EXERCISE GOAL:
With pictures left out, please repeat word for word the lines from the one containing "Tap the blue back chevron icon" through the end of the records.

PROVIDED RECORDS:

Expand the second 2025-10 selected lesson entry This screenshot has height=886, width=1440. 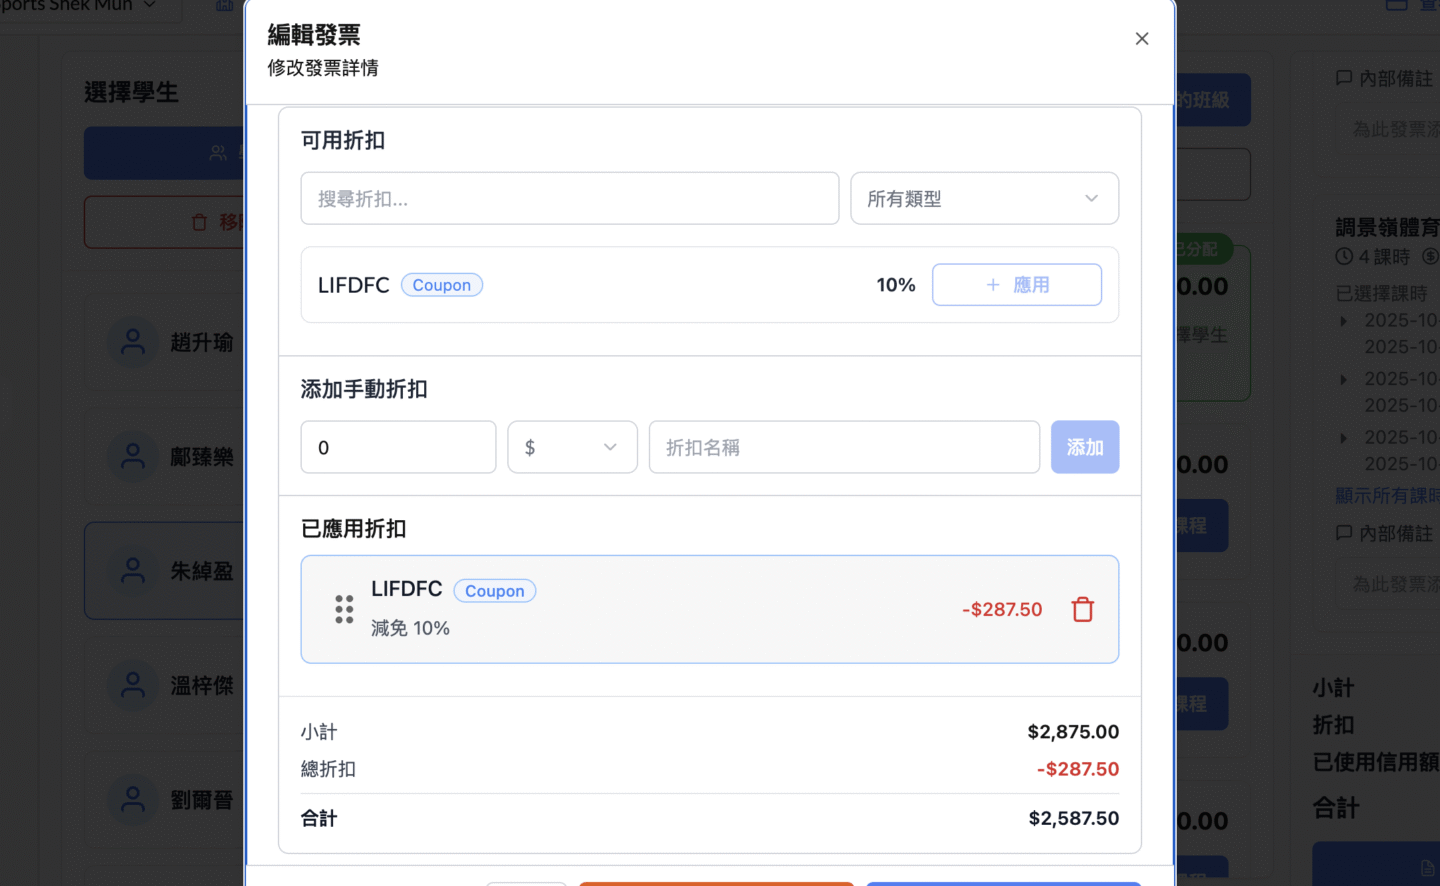coord(1344,380)

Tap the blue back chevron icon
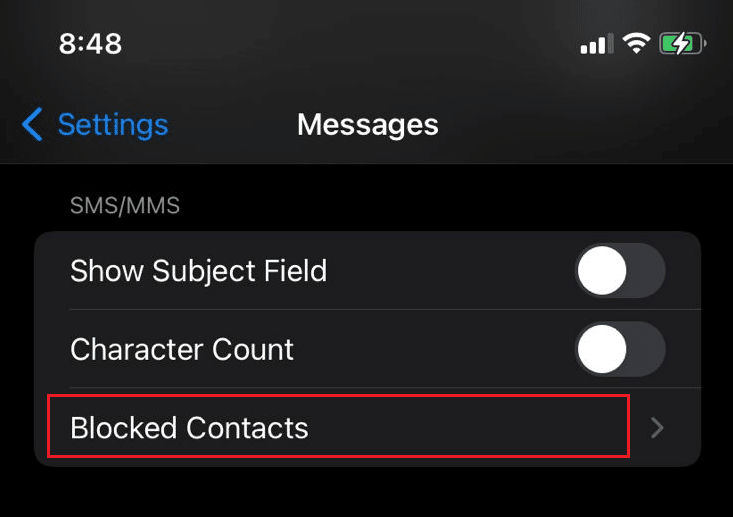click(x=32, y=124)
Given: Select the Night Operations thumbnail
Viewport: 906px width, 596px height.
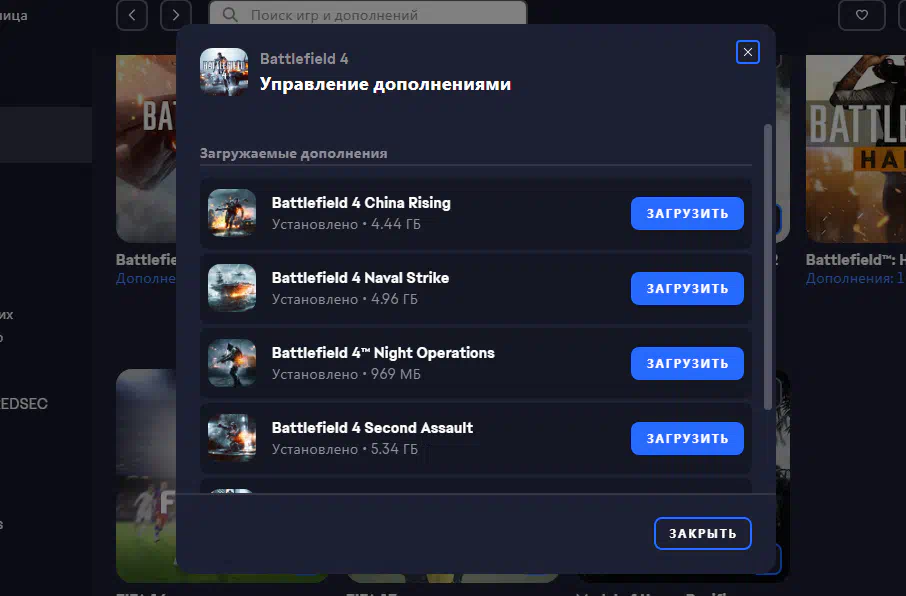Looking at the screenshot, I should (x=232, y=363).
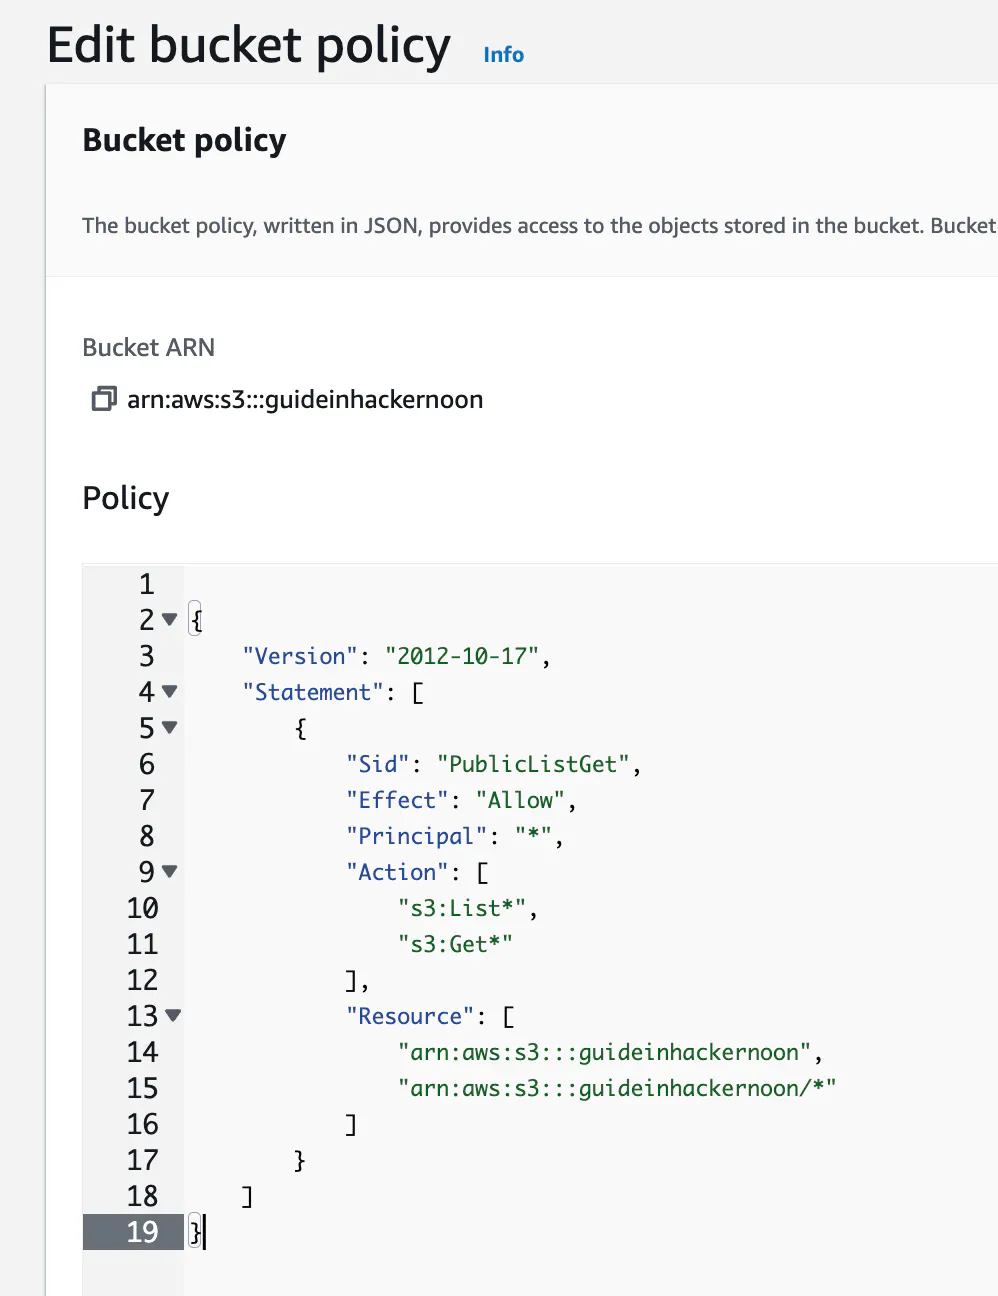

RESULT BELOW:
Tap the blue back chevron icon
click(x=32, y=124)
Given: Select the Night Operations thumbnail
Viewport: 906px width, 596px height.
Looking at the screenshot, I should (x=232, y=363).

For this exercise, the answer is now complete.